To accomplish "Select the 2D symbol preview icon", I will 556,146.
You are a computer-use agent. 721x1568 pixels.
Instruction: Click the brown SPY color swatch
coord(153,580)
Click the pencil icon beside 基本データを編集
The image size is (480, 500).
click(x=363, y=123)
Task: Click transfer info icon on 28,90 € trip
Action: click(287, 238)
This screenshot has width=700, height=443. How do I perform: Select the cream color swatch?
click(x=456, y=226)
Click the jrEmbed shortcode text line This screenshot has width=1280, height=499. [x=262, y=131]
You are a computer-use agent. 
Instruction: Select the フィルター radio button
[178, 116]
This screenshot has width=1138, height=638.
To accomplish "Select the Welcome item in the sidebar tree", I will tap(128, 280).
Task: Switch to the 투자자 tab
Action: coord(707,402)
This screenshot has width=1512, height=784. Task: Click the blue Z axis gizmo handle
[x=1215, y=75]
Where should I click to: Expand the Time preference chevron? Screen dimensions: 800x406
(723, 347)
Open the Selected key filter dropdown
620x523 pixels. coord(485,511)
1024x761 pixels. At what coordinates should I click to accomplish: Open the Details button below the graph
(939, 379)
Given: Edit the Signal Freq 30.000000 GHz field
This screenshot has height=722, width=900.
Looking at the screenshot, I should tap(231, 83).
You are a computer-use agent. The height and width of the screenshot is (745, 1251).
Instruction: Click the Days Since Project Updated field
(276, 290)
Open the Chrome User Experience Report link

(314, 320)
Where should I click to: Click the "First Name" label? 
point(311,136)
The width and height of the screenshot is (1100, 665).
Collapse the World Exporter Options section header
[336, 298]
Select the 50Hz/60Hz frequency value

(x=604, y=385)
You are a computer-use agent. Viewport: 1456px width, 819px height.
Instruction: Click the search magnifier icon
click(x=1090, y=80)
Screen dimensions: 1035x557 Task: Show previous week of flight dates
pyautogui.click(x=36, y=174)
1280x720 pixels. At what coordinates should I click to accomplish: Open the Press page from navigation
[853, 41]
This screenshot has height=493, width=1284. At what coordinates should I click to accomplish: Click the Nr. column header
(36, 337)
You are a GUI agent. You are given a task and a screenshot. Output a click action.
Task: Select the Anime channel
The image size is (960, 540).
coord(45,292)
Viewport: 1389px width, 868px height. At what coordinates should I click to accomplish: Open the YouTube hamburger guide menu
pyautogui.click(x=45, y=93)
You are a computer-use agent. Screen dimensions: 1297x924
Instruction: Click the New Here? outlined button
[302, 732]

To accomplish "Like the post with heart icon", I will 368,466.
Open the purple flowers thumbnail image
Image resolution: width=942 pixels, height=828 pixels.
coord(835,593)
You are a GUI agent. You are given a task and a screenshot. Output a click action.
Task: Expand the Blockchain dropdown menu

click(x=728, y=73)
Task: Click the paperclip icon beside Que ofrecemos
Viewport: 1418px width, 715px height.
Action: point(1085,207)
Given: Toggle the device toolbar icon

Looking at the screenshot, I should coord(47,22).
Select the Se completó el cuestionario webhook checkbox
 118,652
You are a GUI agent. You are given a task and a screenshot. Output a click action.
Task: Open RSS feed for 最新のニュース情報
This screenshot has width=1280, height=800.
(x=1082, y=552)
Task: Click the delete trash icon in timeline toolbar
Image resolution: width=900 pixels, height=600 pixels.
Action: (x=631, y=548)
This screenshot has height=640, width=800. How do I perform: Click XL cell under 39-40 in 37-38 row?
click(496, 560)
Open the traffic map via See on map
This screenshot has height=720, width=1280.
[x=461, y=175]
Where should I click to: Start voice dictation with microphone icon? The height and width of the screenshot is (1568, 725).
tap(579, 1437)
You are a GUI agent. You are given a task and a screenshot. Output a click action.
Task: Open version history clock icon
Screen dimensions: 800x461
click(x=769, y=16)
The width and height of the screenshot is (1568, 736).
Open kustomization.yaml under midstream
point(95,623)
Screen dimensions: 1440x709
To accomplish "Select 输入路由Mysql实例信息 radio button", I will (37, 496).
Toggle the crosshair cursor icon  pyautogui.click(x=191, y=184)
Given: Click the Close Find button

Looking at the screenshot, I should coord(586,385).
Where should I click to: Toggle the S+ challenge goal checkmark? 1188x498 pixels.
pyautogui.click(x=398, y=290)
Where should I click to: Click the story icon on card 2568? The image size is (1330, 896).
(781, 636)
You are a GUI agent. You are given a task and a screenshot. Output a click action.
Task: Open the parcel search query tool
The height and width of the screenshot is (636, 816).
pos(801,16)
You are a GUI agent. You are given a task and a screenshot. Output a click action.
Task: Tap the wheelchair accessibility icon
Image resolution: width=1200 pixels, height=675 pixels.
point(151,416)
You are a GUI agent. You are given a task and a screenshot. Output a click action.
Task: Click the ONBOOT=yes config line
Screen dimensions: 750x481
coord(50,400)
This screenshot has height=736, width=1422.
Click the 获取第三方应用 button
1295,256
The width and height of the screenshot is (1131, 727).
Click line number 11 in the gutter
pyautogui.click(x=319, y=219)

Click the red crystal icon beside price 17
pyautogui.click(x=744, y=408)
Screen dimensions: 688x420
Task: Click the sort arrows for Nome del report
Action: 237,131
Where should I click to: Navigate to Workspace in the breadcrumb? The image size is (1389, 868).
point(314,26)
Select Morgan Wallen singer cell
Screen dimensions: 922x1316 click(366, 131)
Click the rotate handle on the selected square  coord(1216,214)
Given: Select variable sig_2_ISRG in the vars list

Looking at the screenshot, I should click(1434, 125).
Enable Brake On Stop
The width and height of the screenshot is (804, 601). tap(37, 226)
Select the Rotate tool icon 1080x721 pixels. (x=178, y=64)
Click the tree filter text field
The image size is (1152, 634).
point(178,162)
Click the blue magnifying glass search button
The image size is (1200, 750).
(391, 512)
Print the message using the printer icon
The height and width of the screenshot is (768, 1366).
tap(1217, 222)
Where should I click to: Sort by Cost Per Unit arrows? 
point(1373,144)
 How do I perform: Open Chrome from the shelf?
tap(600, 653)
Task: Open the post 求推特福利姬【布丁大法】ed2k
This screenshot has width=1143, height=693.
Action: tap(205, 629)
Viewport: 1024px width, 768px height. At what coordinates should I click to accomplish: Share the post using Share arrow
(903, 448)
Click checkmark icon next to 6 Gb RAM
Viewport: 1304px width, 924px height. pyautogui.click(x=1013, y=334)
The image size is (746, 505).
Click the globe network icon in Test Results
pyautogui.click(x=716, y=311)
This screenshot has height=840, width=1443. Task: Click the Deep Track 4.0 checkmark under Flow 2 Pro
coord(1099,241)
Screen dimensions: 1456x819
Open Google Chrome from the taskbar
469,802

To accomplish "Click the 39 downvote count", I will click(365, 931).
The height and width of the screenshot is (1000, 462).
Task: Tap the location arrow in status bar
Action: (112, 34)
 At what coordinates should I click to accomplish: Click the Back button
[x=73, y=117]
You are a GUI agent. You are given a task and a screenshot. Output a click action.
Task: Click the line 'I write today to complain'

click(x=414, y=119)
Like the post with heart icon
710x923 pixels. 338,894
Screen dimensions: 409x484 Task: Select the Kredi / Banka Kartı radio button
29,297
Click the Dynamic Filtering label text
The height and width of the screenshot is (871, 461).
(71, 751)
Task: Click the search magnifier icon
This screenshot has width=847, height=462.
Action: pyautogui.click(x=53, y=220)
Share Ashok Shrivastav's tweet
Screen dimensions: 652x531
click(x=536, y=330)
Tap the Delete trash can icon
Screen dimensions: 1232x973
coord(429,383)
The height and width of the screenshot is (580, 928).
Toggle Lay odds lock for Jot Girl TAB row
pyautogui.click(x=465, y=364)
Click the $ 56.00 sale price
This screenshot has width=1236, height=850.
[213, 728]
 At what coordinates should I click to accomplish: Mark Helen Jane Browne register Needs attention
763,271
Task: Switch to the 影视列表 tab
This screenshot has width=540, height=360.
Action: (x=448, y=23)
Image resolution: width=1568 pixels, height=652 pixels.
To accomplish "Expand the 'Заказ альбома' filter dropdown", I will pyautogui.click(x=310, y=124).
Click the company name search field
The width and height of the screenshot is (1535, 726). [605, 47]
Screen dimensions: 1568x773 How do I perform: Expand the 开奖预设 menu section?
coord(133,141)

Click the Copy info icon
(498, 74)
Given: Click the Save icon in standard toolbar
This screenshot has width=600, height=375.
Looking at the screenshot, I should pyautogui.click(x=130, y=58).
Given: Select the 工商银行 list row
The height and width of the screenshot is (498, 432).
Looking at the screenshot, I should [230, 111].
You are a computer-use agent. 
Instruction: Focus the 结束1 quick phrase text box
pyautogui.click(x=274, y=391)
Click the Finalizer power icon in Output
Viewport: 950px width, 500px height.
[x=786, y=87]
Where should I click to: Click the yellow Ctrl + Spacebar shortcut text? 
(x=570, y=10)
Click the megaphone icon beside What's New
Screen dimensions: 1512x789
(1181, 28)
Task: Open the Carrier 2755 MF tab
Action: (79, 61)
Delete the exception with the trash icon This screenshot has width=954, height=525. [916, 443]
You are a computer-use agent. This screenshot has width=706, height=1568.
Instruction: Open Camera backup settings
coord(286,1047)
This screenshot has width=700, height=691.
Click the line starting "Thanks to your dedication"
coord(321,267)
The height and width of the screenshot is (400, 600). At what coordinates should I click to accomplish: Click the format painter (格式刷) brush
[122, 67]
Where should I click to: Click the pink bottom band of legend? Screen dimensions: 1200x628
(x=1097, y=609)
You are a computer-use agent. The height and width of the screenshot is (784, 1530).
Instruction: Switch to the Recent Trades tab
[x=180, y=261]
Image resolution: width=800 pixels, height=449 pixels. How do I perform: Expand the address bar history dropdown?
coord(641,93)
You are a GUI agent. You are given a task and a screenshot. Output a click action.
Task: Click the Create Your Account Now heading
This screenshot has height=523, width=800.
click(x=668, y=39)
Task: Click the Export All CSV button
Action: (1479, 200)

======

From the entries above, return each line with the word "computer" in it.

You are a computer-use agent. 721x1568 pixels.
You are a computer-use agent. 
You are a computer-use agent. The height and width of the screenshot is (745, 1251).
You are a computer-use agent. Viewport: 1456px width, 819px height.
You are a computer-use agent. Screen dimensions: 1297x924
You are a computer-use agent. 
You are a computer-use agent. This screenshot has width=706, height=1568.
You are a computer-use agent. The height and width of the screenshot is (784, 1530).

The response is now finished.